▶ [What this task involves] A faithful copy of the data is what is wanted, minus any pictures.

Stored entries

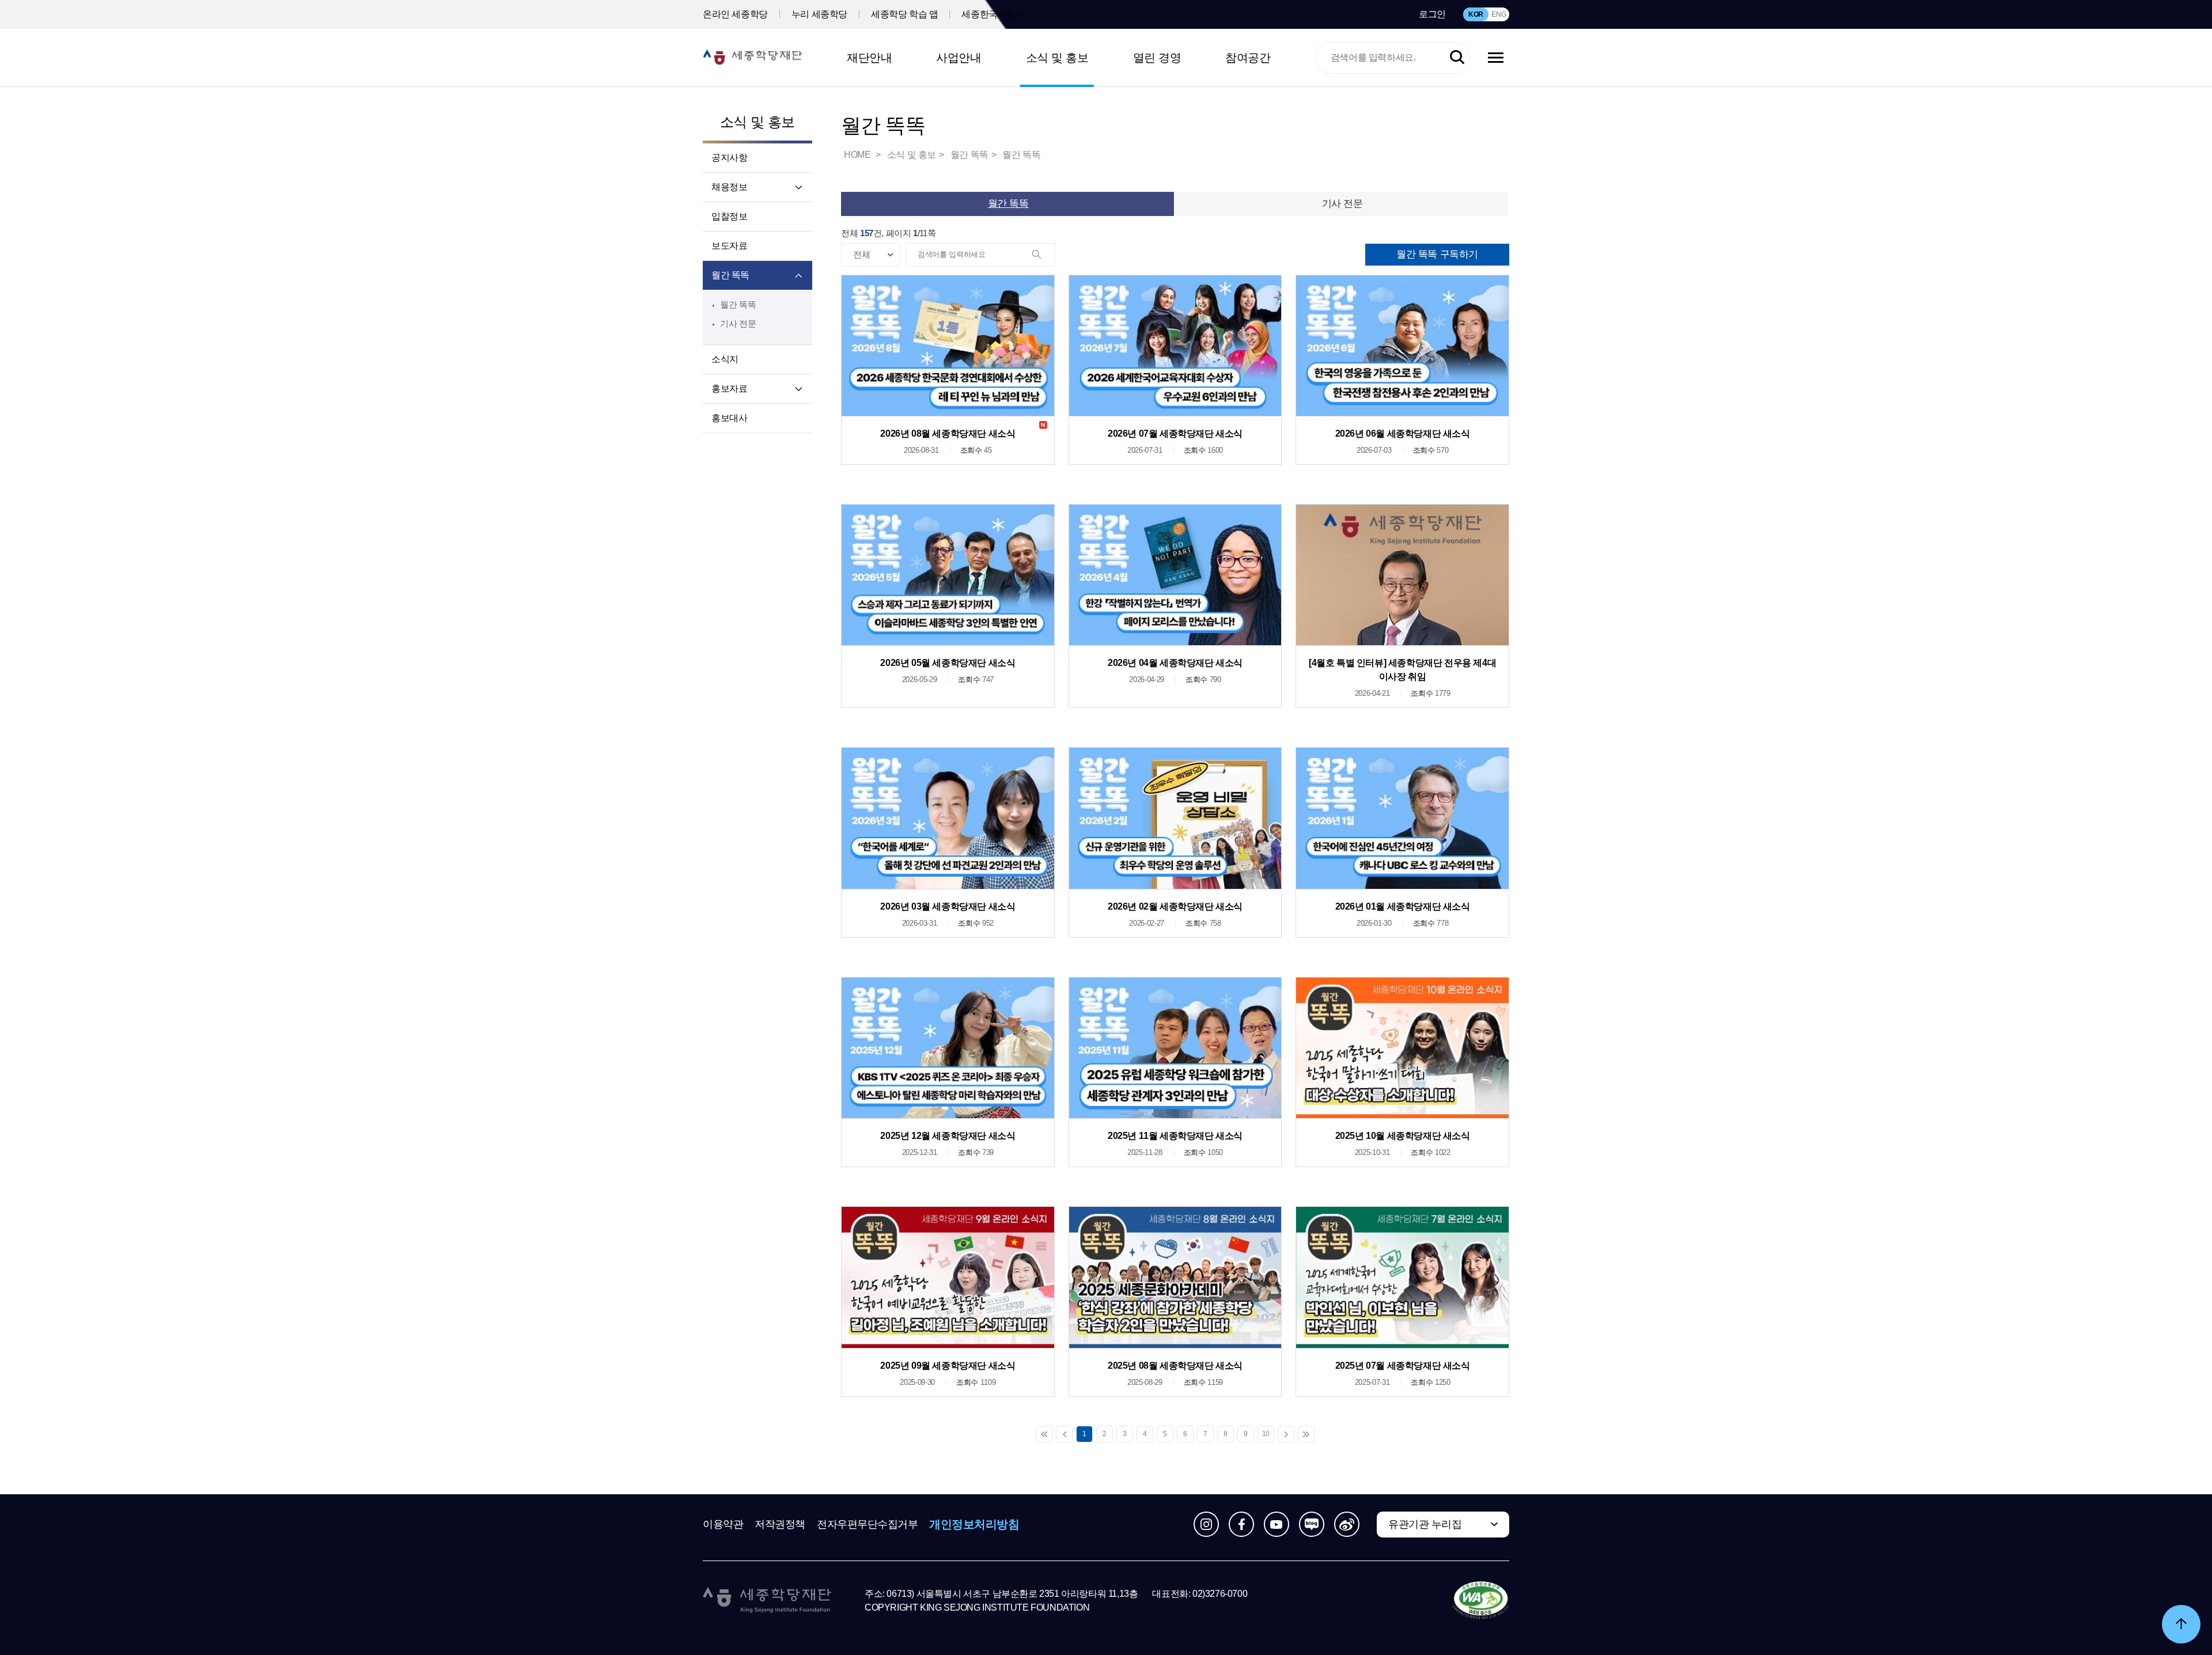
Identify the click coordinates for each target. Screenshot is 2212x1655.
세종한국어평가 (992, 14)
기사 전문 (738, 323)
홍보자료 (729, 388)
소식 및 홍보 (1057, 57)
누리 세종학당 (819, 14)
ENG (1498, 14)
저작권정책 (780, 1524)
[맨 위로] (2181, 1624)
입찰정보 (729, 216)
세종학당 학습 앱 (904, 14)
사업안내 (958, 57)
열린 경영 (1157, 57)
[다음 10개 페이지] (1286, 1434)
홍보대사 (729, 418)
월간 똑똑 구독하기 (1437, 254)
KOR (1475, 14)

▶ [Result of this exercise]
Identify the click coordinates for each target. Screenshot is 2212x1655.
세종한국어평가 (992, 14)
기사 전문 (738, 323)
홍보자료 (729, 388)
소식 및 홍보 (1057, 57)
누리 세종학당 (819, 14)
ENG (1498, 14)
저작권정책 (780, 1524)
[맨 위로] (2181, 1624)
입찰정보 (729, 216)
세종학당 학습 앱 (904, 14)
사업안내 (958, 57)
열린 경영 (1157, 57)
[다음 10개 페이지] (1286, 1434)
홍보대사 (729, 418)
월간 똑똑 구독하기 (1437, 254)
KOR (1475, 14)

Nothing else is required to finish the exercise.